**What is expected**
For the word "target", count the lines of the data that include it and give only the total.

Stored data Start Marker

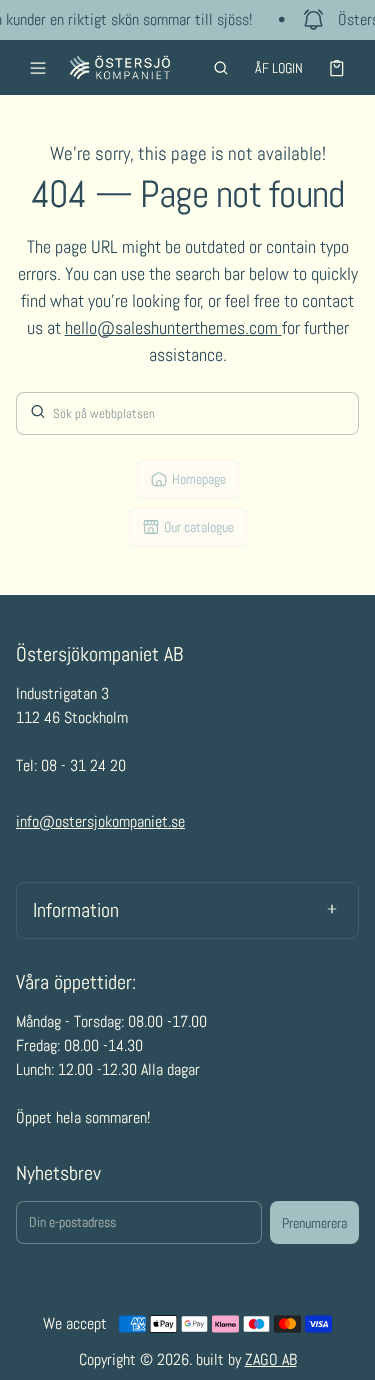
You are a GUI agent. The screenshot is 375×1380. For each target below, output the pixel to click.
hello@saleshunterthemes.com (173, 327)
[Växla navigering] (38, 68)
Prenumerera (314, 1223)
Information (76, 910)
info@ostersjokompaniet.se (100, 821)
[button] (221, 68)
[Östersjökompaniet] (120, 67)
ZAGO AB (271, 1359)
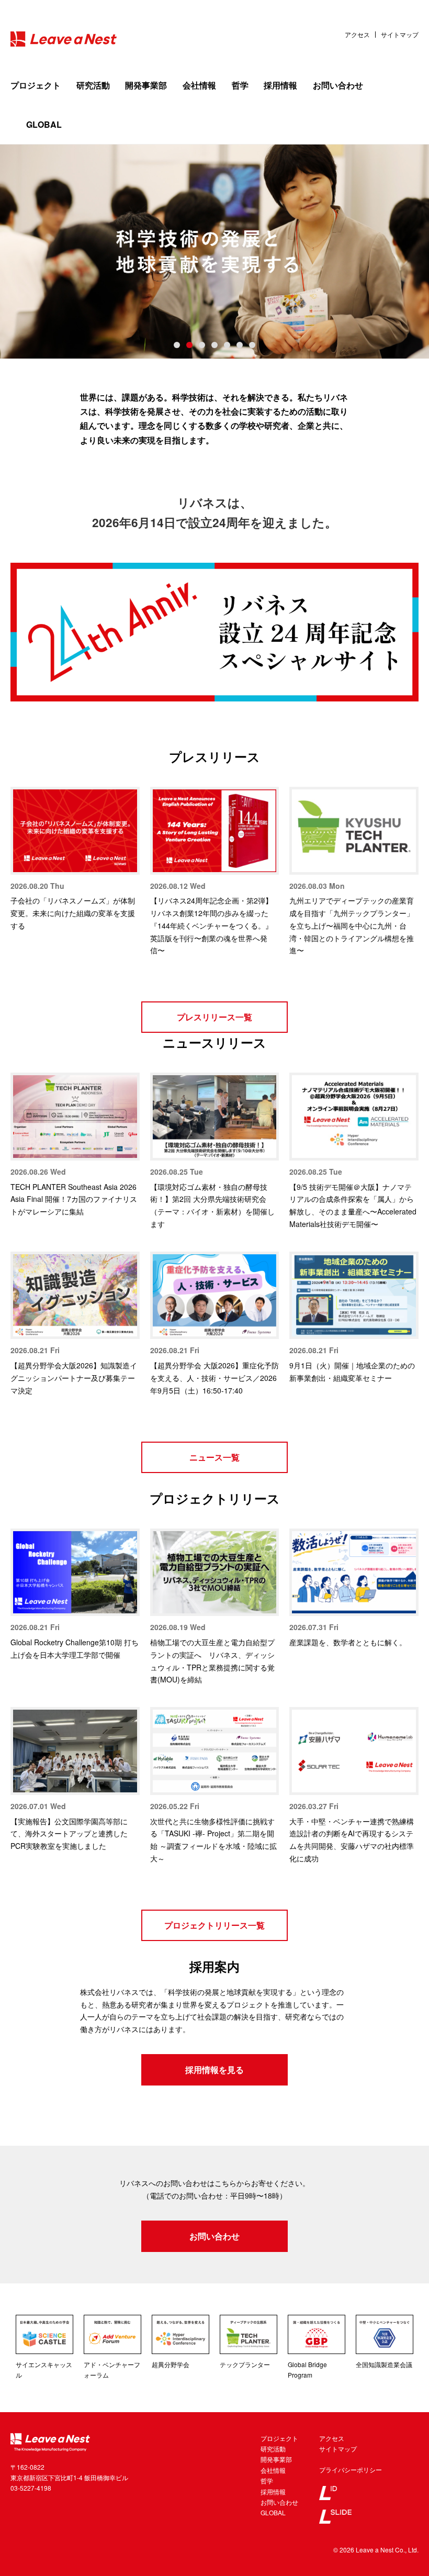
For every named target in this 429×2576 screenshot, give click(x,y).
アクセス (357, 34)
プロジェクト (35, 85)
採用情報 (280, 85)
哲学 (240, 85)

Stored data End Marker

**Exercise response**
2